Não importa saber o fato de fundo que motivou o goleiro Wilson a ir embora do Coritiba. As razões familiares que ele argui interessam somente a ele e aos seus.

A partir daí, a questão passa a ser outra e, ai, sim, ganhando interesse público: ao ficar sem Wilson, qual é o tamanho da perda do Coritiba?

Como no futebol tudo é imediato, qualquer análise tem que partir do histórico de Wilson no Coxa. Em sete anos, as conquistas foram limitadas a Estaduais. Nos campeonatos nacionais, o Coritiba jogava para não ser rebaixado, ou na Segundona, para voltar ao Brasileirão.

Em qualquer das situações, Wilson tinha que intervir para dar soluções. Bem analisada a campanha do Coritiba para voltar ao Brasileirão, vai se descobrir que na última parte do torneio, Wilson foi quem resolveu.

E aí é preciso que a análise vá mais ao fundo. Irá se concluir que Wilson foi uma espécie de “vitima” do Coritiba. Durante todos esses anos foi quase uma raridade técnica.
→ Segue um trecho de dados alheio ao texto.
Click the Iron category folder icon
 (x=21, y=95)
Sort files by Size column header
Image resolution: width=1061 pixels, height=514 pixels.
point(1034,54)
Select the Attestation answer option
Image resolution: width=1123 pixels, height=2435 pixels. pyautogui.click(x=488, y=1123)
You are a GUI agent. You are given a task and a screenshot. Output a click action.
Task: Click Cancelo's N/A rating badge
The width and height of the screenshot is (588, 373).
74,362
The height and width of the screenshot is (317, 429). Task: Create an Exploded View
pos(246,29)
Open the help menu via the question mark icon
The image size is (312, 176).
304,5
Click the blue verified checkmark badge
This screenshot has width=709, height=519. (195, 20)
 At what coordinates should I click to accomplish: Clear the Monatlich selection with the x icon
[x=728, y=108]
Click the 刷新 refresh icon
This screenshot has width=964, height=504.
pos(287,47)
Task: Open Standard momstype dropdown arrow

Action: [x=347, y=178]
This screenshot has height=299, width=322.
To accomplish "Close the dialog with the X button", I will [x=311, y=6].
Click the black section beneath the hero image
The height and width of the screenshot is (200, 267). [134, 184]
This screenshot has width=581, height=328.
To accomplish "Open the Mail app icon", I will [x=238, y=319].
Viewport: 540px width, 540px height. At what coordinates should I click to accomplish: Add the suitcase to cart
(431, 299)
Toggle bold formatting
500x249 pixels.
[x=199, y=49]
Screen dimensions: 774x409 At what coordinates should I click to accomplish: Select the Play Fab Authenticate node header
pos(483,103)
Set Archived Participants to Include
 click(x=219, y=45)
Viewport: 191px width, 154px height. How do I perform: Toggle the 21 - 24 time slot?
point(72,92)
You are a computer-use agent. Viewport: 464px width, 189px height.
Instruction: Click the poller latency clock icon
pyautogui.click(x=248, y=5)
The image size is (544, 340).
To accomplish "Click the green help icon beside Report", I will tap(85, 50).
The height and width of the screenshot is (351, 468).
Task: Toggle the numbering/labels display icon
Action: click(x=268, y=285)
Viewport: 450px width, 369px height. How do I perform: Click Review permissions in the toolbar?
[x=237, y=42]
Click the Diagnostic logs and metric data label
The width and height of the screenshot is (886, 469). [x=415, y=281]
Se Wilson jogasse o que jogou em um Coritiba forte e vencedor seria da linhagem de Célio Maciel, Joel Mendes, Jairo e Rafael.

Entendo que a perda imediata para o Coritiba não é pequena. Em Wilson, o Coxa tinha um excepcional goleiro, e agora não tem mais. Seu reserva Muralha não é confiável, por ser instável. E goleiro é a única posição que só exige certeza e não dá espaço para dúvidas. E só se torna certo com o tempo.